World Bulletin/News Desk
Israeli police on Monday detained eight Palestinians from East Jerusalem for allegedly inciting against Israel on social-networking website Facebook.
According to police spokesperson Luba Samri, Israeli police detained eight Arab suspects. While she did not identify them, she said some were affiliated with Palestinian factions Hamas and Fatah.
The eight Palestinians were detained for posting photos and "hate speech" on their Facebook accounts encouraging attacks on Jews and Israeli security personnel, Samri said in a statement.
Some of the Facebook posts also allegedly hailed those who carried out recent attacks on Israelis in Jerusalem, while others showed the suspects carrying rifles and guns, the police spokesperson added.
Meanwhile, Israeli security agencies have detained five Palestinians who they say were planning a suicide bombing in Tel Aviv, a spokesman for Prime Minister Benjamin Netanyahu has said.
"The Shin Bet [Israel's internal security agency] arrested five Palestinian terrorists; one of them is a woman who was tasked with carrying out a suicide bombing in Tel Aviv," Ofir Gendelman said on Twitter.

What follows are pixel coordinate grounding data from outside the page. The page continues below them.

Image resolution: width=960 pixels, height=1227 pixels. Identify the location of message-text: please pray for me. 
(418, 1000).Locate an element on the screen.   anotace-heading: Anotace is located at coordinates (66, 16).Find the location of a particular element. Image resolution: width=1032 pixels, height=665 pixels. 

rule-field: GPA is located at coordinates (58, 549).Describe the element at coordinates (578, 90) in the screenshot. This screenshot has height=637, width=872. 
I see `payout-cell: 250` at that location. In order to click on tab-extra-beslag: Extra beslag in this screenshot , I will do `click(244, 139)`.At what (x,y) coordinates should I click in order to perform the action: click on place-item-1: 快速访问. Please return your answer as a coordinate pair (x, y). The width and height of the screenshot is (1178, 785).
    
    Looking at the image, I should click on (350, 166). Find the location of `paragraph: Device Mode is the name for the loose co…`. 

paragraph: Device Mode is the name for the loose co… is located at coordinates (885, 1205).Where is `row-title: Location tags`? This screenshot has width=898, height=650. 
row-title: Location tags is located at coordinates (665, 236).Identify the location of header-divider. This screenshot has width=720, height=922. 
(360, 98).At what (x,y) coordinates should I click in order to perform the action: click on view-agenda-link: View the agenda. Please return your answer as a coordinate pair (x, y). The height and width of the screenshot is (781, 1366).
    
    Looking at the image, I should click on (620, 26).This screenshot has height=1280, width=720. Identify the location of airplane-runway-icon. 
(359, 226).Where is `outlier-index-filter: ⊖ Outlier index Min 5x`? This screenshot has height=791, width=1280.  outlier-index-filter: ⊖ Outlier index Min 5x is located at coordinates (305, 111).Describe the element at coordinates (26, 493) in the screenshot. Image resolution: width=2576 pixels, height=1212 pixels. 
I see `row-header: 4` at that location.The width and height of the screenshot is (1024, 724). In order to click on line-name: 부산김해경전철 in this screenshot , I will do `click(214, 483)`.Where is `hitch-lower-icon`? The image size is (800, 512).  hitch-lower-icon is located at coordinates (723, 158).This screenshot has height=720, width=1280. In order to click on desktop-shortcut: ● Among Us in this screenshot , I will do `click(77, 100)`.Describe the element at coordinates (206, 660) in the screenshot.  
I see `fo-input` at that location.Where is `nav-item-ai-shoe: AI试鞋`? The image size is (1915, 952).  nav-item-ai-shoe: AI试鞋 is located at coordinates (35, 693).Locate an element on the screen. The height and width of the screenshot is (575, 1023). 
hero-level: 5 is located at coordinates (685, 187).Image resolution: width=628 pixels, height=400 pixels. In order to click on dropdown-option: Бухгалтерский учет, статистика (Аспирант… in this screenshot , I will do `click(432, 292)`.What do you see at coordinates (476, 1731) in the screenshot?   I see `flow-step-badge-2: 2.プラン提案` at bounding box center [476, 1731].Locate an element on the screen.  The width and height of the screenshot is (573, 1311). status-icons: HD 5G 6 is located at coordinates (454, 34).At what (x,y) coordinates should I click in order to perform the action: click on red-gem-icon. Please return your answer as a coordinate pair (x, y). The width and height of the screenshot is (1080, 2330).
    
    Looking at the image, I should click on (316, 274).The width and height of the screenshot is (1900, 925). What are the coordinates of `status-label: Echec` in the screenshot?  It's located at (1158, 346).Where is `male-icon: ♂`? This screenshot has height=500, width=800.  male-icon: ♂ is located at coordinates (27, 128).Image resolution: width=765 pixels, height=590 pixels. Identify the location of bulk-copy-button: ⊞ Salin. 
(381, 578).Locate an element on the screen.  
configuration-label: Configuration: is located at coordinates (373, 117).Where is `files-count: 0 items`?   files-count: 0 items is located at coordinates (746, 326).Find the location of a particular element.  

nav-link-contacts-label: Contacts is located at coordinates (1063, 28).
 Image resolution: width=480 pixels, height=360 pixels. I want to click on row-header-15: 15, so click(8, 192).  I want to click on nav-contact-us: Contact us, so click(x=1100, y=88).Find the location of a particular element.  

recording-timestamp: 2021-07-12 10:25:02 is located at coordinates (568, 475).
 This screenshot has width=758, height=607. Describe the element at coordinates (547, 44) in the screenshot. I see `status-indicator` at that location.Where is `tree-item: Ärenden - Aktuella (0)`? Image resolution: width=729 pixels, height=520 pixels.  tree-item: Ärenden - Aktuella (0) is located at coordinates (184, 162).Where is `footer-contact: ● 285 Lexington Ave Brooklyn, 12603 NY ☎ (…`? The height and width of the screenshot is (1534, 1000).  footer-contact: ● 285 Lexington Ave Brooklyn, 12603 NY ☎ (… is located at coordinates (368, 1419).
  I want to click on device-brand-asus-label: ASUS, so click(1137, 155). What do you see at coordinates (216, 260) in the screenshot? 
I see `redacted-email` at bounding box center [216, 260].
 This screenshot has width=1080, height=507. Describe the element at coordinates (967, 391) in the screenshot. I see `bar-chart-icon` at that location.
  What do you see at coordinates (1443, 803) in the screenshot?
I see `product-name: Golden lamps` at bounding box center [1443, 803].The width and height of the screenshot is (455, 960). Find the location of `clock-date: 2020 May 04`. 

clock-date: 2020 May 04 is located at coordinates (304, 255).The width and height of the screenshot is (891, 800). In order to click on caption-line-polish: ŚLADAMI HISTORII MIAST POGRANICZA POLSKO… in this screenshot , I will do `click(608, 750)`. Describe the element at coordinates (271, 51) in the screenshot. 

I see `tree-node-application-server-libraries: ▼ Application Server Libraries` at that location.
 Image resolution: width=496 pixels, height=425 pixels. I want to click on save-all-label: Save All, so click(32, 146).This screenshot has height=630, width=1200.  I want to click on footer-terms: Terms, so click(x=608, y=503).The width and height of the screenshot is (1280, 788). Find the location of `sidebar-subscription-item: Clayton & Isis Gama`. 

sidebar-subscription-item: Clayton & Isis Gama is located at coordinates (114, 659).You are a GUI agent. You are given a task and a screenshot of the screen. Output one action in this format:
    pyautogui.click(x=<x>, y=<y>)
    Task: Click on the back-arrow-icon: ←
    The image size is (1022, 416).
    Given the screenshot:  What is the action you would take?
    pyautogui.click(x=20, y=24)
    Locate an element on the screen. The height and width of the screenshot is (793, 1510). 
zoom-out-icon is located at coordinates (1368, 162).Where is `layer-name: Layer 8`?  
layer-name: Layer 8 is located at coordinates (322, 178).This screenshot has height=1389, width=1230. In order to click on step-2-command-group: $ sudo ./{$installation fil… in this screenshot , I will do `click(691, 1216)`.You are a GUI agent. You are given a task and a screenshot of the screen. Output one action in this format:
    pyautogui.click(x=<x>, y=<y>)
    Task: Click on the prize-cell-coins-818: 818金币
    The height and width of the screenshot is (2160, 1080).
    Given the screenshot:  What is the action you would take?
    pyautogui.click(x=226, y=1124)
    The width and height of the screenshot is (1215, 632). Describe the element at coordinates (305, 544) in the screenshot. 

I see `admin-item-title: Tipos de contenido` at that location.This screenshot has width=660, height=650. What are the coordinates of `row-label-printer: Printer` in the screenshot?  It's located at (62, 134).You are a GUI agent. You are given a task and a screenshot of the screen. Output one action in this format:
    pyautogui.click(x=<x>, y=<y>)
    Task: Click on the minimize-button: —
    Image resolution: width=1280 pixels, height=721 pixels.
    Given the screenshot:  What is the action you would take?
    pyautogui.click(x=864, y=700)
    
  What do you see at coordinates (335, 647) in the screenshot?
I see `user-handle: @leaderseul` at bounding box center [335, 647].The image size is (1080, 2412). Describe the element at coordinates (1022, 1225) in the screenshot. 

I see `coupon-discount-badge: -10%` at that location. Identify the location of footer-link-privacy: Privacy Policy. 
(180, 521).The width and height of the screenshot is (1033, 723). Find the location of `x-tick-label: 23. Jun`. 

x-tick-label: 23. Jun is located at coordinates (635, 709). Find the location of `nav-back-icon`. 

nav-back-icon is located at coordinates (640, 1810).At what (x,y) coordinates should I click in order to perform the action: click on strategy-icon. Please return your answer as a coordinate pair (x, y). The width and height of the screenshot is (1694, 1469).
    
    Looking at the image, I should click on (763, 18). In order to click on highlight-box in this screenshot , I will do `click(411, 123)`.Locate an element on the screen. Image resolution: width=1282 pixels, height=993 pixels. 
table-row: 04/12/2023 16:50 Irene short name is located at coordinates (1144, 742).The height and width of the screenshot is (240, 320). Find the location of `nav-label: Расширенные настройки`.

"The Palestinian female terrorist was to dress up as a pregnant Jewish woman and carry out the attack with an explosive vest under her clothes," the spokesman added.
"The Palestinian female terrorist planned to enter Israel with a permit to get medical care, but her goal was to perpetrate a suicide bombing," he claimed.
Tension has run high in the occupied West Bank and East Jerusalem since late October, when Israel briefly closed the flashpoint Al-Aqsa Mosque compound after an extremist rabbi was injured in a drive-by shooting in West Jerusalem.
Unrest mounted further in the occupied holy city when Israeli forces killed a young Palestinian man – in a raid on his East Jerusalem home – who had been suspected of shooting the rabbi.
Since then, several Israelis have been killed – and several others injured – in a spate of attacks by Palestinians, both inside Israel and in the occupied territories.
For Muslims, Al-Aqsa represents the world's third holiest site. Jews, for their part, refer to the area as the "Temple Mount," claiming it was the site of two Jewish temples in ancient times.